Starting at the top line, return each entry word for word.
↓
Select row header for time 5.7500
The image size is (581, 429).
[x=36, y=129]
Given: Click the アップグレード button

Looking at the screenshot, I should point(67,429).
↑
_Output below_
Select row header for time 5.7500
The image size is (581, 429).
[x=36, y=129]
Given: Click the アップグレード button

Looking at the screenshot, I should point(67,429).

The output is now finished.